The brain computer interface (BCI) concept was first proposed in 1973. This technology involves the establishment of a direct connection between a computer and the brain of a human or animal, creating a communication and control system that bypasses traditional muscle and nerve pathways [1]. Following its initial proposal, BCI technology underwent extensive development without any breakthroughs for an extended period. Nevertheless, it was not until the 1990s that significant progress was made, driven by advances in computer science, neurology, and brain research. This technology has made significant advances in several fields, including clinical medicine, neurorehabilitation, art, and entertainment. BCI systems can be classified according to the methods employed for acquiring signals, namely non-invasive and invasive systems.

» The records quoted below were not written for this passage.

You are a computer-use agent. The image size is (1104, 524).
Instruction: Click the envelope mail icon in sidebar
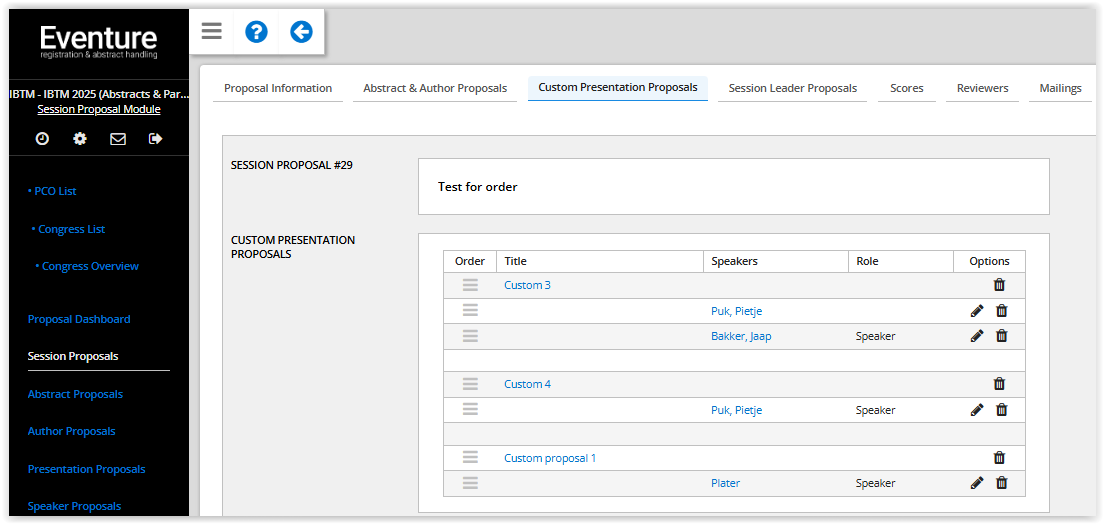pyautogui.click(x=118, y=139)
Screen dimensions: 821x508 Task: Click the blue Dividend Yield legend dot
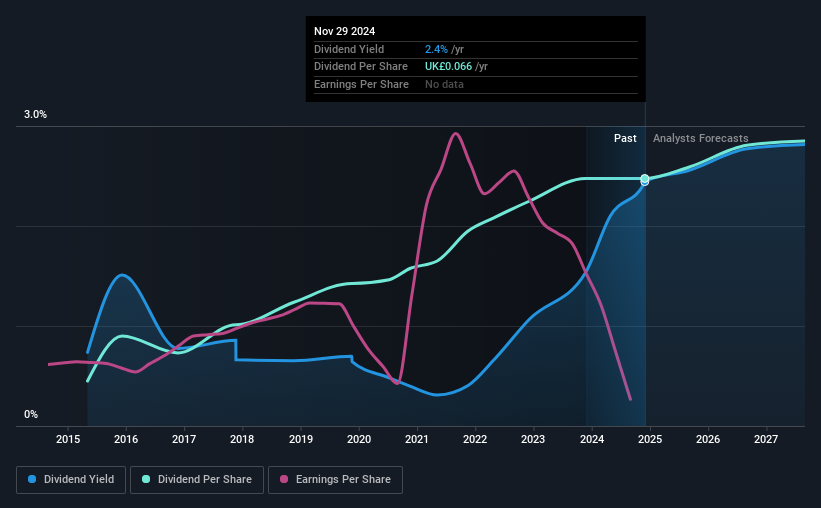[32, 479]
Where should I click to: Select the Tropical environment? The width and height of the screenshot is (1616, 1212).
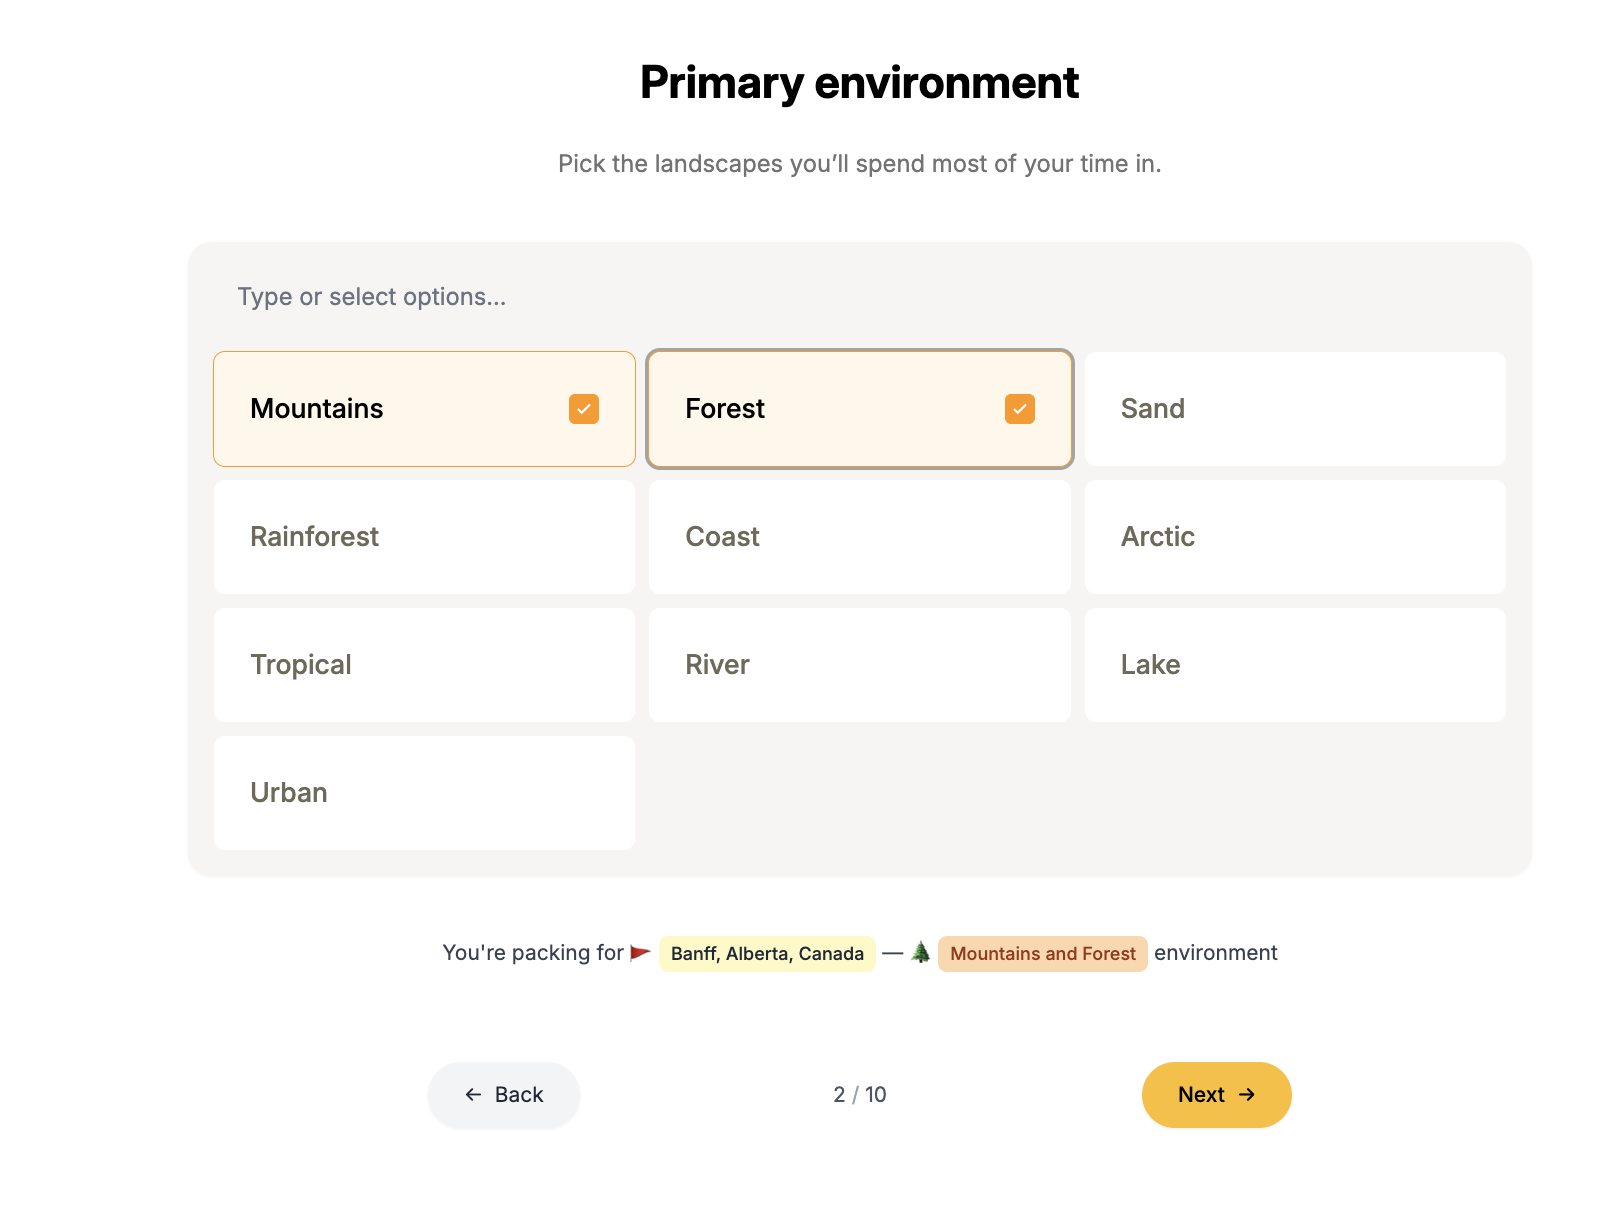pos(423,665)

Non-invasive systems offer a resolution of approximately 0.05 seconds and 1 millimeter, while invasive systems provide a much finer resolution of about 0.003 seconds and 0.05 millimeters [2], as detailed in Sections 2.1 and 2.2. However, in the development of BCI technology for many years, the processing of noise and artefacts has been a major difficulty, this paper will use literature analysis and other methods to study Noise and artefacts in EEG signals are processed using the DCCRN-LSTM algorithm to preserve privacy and enhance valid information in EEGs, which can reduce the interference of noise for the effective information in EEG and provide a potential noise reduction method for the field of EEG analysis. This study focuses on EEG noise reduction technology based on DCCRN-LSTM. For evaluating related articles the criterion was the relevance of EEG and DCCRN-LSTM to this paper, which are the key areas of concern in this thesis.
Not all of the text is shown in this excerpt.